Problem requirements — In the records below, copy out everything from the line containing "You are a GUI" down to the end of the records, both ends included, with no changes. Leave the pictures out of your answer.

Rows from a screen grounding dataset:
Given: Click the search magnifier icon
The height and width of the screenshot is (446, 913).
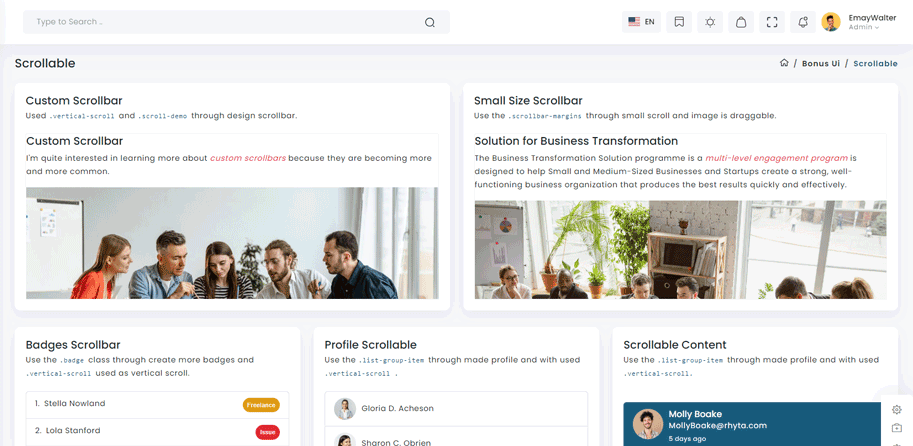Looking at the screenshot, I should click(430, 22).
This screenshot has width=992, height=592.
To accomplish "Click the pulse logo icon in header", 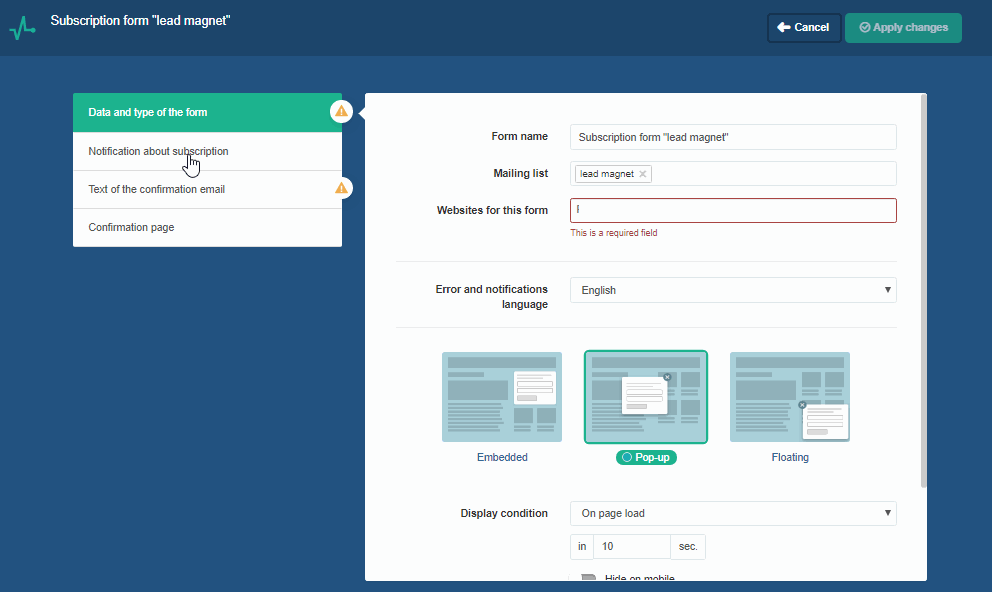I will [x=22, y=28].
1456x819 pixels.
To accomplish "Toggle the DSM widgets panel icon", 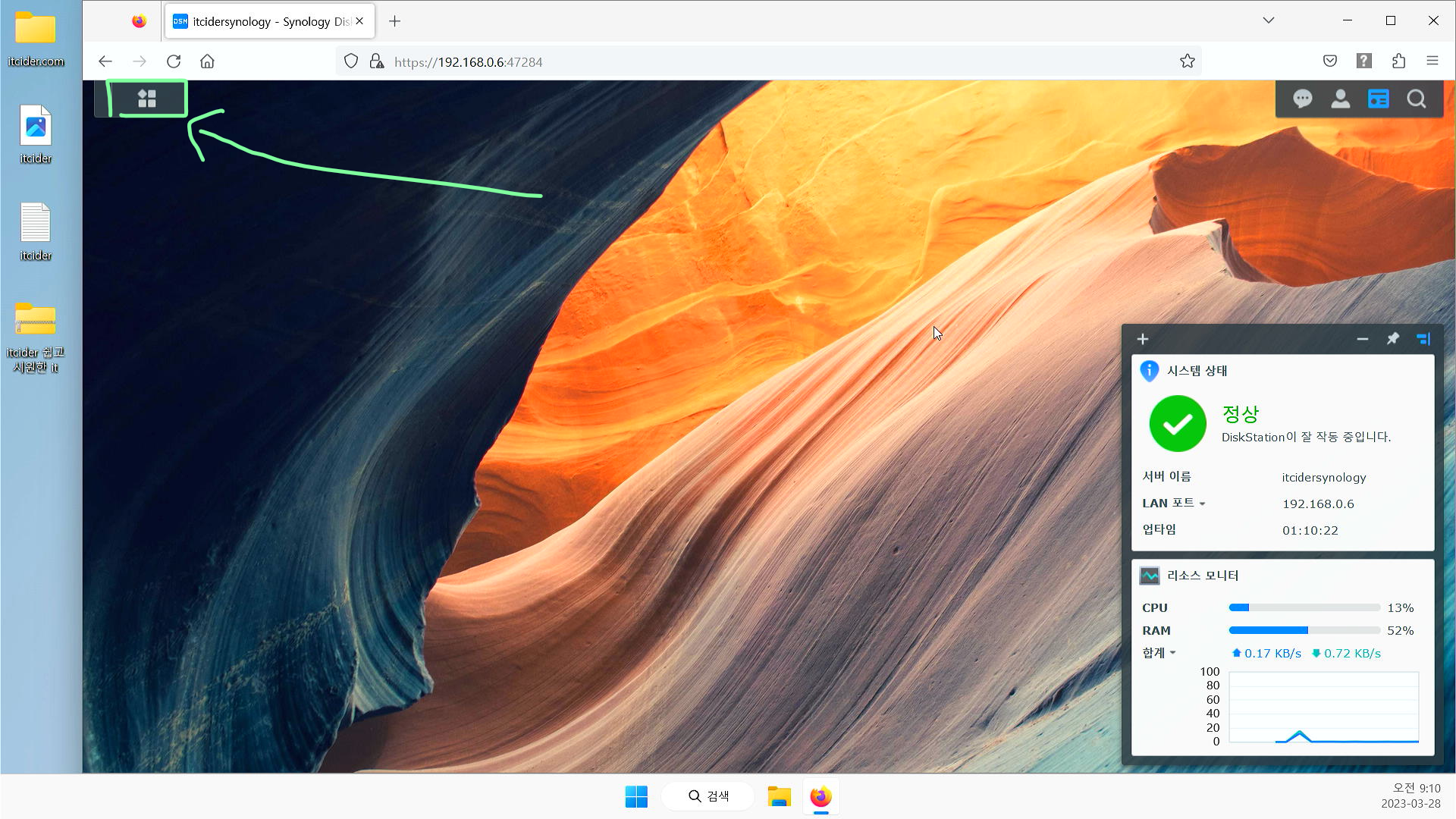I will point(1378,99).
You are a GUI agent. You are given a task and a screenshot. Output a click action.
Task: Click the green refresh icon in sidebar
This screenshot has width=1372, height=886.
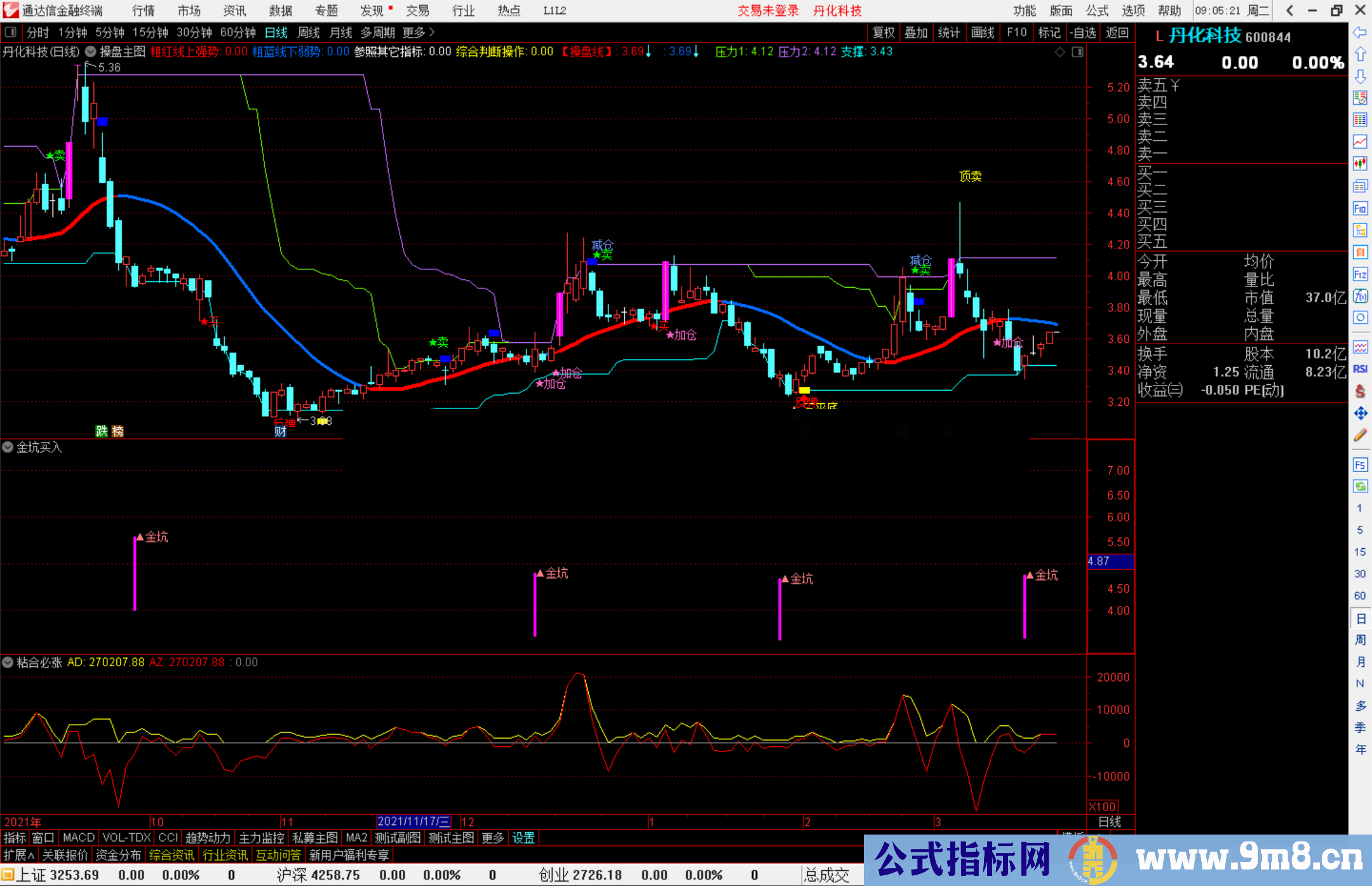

Task result —
You are a GUI agent. You are given a task and a screenshot. Output a click action.
Task: Click the green refresh icon in sidebar
This screenshot has width=1372, height=886.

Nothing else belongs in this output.